◆ **Directive**: Render the lines of every row below as a JSON list of strings, with one string per line and all blank lines omitted.

- - -

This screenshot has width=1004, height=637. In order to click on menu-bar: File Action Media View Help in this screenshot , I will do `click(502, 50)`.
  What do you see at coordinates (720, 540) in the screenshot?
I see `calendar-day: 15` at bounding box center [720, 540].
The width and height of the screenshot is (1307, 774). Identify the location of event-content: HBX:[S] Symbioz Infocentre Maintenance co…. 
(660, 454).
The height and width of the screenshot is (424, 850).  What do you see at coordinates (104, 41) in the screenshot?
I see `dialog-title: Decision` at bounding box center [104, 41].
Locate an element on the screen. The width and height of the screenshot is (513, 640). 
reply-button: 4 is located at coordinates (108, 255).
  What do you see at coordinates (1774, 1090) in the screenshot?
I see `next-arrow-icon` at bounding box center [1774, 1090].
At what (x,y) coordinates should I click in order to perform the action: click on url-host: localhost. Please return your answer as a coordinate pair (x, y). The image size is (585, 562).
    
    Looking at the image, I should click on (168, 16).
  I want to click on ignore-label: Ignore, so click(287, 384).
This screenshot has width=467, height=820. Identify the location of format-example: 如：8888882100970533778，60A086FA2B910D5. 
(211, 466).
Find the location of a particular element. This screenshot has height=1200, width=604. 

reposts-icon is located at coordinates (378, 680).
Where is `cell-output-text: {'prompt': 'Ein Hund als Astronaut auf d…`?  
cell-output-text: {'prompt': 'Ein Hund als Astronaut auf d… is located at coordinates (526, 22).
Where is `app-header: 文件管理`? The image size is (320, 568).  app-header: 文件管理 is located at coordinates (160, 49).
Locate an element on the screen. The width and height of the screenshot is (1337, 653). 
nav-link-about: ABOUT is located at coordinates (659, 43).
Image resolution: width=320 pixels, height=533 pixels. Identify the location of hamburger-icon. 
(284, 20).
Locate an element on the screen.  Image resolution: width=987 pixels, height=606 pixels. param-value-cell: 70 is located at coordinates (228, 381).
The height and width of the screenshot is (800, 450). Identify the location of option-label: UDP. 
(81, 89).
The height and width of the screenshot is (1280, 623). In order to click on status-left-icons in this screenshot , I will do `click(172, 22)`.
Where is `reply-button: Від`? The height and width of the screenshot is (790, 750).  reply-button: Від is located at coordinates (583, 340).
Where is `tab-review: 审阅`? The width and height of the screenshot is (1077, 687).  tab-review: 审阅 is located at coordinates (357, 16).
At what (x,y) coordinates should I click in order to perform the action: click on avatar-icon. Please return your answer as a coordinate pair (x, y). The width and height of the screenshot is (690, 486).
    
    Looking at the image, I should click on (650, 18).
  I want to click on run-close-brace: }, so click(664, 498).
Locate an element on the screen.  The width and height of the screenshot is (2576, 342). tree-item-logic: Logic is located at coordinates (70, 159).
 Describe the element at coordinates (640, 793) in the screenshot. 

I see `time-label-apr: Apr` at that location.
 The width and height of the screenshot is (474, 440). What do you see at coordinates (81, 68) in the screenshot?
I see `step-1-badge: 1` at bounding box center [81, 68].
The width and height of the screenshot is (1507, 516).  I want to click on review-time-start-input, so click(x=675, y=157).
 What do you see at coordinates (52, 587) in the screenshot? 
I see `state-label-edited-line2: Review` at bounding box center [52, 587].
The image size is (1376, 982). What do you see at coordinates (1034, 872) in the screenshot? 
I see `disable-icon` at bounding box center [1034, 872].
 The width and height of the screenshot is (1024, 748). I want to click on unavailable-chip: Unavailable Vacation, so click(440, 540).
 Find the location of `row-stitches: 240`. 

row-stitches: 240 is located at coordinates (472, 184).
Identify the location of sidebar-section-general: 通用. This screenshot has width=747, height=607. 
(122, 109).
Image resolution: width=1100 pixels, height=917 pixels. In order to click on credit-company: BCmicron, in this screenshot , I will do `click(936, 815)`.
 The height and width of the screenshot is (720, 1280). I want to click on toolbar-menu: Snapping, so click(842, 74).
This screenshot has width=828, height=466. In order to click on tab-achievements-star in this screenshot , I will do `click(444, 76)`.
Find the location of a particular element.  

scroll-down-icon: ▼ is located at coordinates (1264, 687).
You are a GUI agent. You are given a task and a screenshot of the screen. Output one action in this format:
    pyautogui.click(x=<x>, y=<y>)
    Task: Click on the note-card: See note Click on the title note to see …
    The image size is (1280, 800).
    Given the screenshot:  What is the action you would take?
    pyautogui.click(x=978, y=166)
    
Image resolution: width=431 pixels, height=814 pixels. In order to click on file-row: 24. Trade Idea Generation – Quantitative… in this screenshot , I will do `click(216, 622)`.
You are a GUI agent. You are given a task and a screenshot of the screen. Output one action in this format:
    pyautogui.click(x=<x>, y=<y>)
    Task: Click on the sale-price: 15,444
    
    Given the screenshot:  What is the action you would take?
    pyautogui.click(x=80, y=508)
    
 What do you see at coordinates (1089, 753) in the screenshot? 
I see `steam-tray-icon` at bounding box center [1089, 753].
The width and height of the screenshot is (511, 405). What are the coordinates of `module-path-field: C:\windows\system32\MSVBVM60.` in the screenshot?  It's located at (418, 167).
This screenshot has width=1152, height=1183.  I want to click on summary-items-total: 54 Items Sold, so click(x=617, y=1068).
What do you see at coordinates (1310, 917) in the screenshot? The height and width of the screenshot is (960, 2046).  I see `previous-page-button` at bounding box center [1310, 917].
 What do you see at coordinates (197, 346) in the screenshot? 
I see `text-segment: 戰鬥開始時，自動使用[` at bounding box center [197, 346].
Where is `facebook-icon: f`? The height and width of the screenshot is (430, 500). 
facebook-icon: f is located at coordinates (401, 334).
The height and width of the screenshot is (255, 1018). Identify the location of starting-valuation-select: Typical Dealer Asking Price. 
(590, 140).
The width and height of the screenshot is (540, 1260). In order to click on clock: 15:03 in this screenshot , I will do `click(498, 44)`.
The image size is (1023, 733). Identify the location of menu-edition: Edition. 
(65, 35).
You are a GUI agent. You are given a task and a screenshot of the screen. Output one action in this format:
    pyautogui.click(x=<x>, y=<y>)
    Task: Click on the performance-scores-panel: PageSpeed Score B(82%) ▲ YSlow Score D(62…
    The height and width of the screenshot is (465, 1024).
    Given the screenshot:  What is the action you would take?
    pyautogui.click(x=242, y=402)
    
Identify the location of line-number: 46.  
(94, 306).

- - -

◆ **Exercise solution**:
[
  "This screenshot has width=1004, height=637. In order to click on menu-bar: File Action Media View Help in this screenshot , I will do `click(502, 50)`.",
  "  What do you see at coordinates (720, 540) in the screenshot?",
  "I see `calendar-day: 15` at bounding box center [720, 540].",
  "The width and height of the screenshot is (1307, 774). Identify the location of event-content: HBX:[S] Symbioz Infocentre Maintenance co…. ",
  "(660, 454).",
  "The height and width of the screenshot is (424, 850).  What do you see at coordinates (104, 41) in the screenshot?",
  "I see `dialog-title: Decision` at bounding box center [104, 41].",
  "Locate an element on the screen. The width and height of the screenshot is (513, 640). ",
  "reply-button: 4 is located at coordinates (108, 255).",
  "  What do you see at coordinates (1774, 1090) in the screenshot?",
  "I see `next-arrow-icon` at bounding box center [1774, 1090].",
  "At what (x,y) coordinates should I click in order to perform the action: click on url-host: localhost. Please return your answer as a coordinate pair (x, y). The image size is (585, 562).",
  "    Looking at the image, I should click on (168, 16).",
  "  I want to click on ignore-label: Ignore, so click(287, 384).",
  "This screenshot has width=467, height=820. Identify the location of format-example: 如：8888882100970533778，60A086FA2B910D5. ",
  "(211, 466).",
  "Find the location of a particular element. This screenshot has height=1200, width=604. ",
  "reposts-icon is located at coordinates (378, 680).",
  "Where is `cell-output-text: {'prompt': 'Ein Hund als Astronaut auf d…`?  ",
  "cell-output-text: {'prompt': 'Ein Hund als Astronaut auf d… is located at coordinates (526, 22).",
  "Where is `app-header: 文件管理`? The image size is (320, 568).  app-header: 文件管理 is located at coordinates (160, 49).",
  "Locate an element on the screen. The width and height of the screenshot is (1337, 653). ",
  "nav-link-about: ABOUT is located at coordinates (659, 43).",
  "Image resolution: width=320 pixels, height=533 pixels. Identify the location of hamburger-icon. ",
  "(284, 20).",
  "Locate an element on the screen.  Image resolution: width=987 pixels, height=606 pixels. param-value-cell: 70 is located at coordinates (228, 381).",
  "The height and width of the screenshot is (800, 450). Identify the location of option-label: UDP. ",
  "(81, 89).",
  "The height and width of the screenshot is (1280, 623). In order to click on status-left-icons in this screenshot , I will do `click(172, 22)`.",
  "Where is `reply-button: Від`? The height and width of the screenshot is (790, 750).  reply-button: Від is located at coordinates (583, 340).",
  "Where is `tab-review: 审阅`? The width and height of the screenshot is (1077, 687).  tab-review: 审阅 is located at coordinates (357, 16).",
  "At what (x,y) coordinates should I click in order to perform the action: click on avatar-icon. Please return your answer as a coordinate pair (x, y). The width and height of the screenshot is (690, 486).",
  "    Looking at the image, I should click on (650, 18).",
  "  I want to click on run-close-brace: }, so click(664, 498).",
  "Locate an element on the screen.  The width and height of the screenshot is (2576, 342). tree-item-logic: Logic is located at coordinates (70, 159).",
  " Describe the element at coordinates (640, 793) in the screenshot. ",
  "I see `time-label-apr: Apr` at that location.",
  " The width and height of the screenshot is (474, 440). What do you see at coordinates (81, 68) in the screenshot?",
  "I see `step-1-badge: 1` at bounding box center [81, 68].",
  "The width and height of the screenshot is (1507, 516).  I want to click on review-time-start-input, so click(x=675, y=157).",
  " What do you see at coordinates (52, 587) in the screenshot? ",
  "I see `state-label-edited-line2: Review` at bounding box center [52, 587].",
  "The image size is (1376, 982). What do you see at coordinates (1034, 872) in the screenshot? ",
  "I see `disable-icon` at bounding box center [1034, 872].",
  " The width and height of the screenshot is (1024, 748). I want to click on unavailable-chip: Unavailable Vacation, so click(440, 540).",
  " Find the location of `row-stitches: 240`. ",
  "row-stitches: 240 is located at coordinates (472, 184).",
  "Identify the location of sidebar-section-general: 通用. This screenshot has width=747, height=607. ",
  "(122, 109).",
  "Image resolution: width=1100 pixels, height=917 pixels. In order to click on credit-company: BCmicron, in this screenshot , I will do `click(936, 815)`.",
  " The height and width of the screenshot is (720, 1280). I want to click on toolbar-menu: Snapping, so click(842, 74).",
  "This screenshot has width=828, height=466. In order to click on tab-achievements-star in this screenshot , I will do `click(444, 76)`.",
  "Find the location of a particular element.  ",
  "scroll-down-icon: ▼ is located at coordinates (1264, 687).",
  "You are a GUI agent. You are given a task and a screenshot of the screen. Output one action in this format:",
  "    pyautogui.click(x=<x>, y=<y>)",
  "    Task: Click on the note-card: See note Click on the title note to see …",
  "    The image size is (1280, 800).",
  "    Given the screenshot:  What is the action you would take?",
  "    pyautogui.click(x=978, y=166)",
  "Image resolution: width=431 pixels, height=814 pixels. In order to click on file-row: 24. Trade Idea Generation – Quantitative… in this screenshot , I will do `click(216, 622)`.",
  "You are a GUI agent. You are given a task and a screenshot of the screen. Output one action in this format:",
  "    pyautogui.click(x=<x>, y=<y>)",
  "    Task: Click on the sale-price: 15,444",
  "    Given the screenshot:  What is the action you would take?",
  "    pyautogui.click(x=80, y=508)",
  " What do you see at coordinates (1089, 753) in the screenshot? ",
  "I see `steam-tray-icon` at bounding box center [1089, 753].",
  "The width and height of the screenshot is (511, 405). What are the coordinates of `module-path-field: C:\\windows\\system32\\MSVBVM60.` in the screenshot?  It's located at (418, 167).",
  "This screenshot has width=1152, height=1183.  I want to click on summary-items-total: 54 Items Sold, so click(x=617, y=1068).",
  "What do you see at coordinates (1310, 917) in the screenshot? The height and width of the screenshot is (960, 2046).  I see `previous-page-button` at bounding box center [1310, 917].",
  " What do you see at coordinates (197, 346) in the screenshot? ",
  "I see `text-segment: 戰鬥開始時，自動使用[` at bounding box center [197, 346].",
  "Where is `facebook-icon: f`? The height and width of the screenshot is (430, 500). ",
  "facebook-icon: f is located at coordinates (401, 334).",
  "The height and width of the screenshot is (255, 1018). Identify the location of starting-valuation-select: Typical Dealer Asking Price. ",
  "(590, 140).",
  "The width and height of the screenshot is (540, 1260). In order to click on clock: 15:03 in this screenshot , I will do `click(498, 44)`.",
  "The image size is (1023, 733). Identify the location of menu-edition: Edition. ",
  "(65, 35).",
  "You are a GUI agent. You are given a task and a screenshot of the screen. Output one action in this format:",
  "    pyautogui.click(x=<x>, y=<y>)",
  "    Task: Click on the performance-scores-panel: PageSpeed Score B(82%) ▲ YSlow Score D(62…",
  "    The height and width of the screenshot is (465, 1024).",
  "    Given the screenshot:  What is the action you would take?",
  "    pyautogui.click(x=242, y=402)",
  "Identify the location of line-number: 46.  ",
  "(94, 306)."
]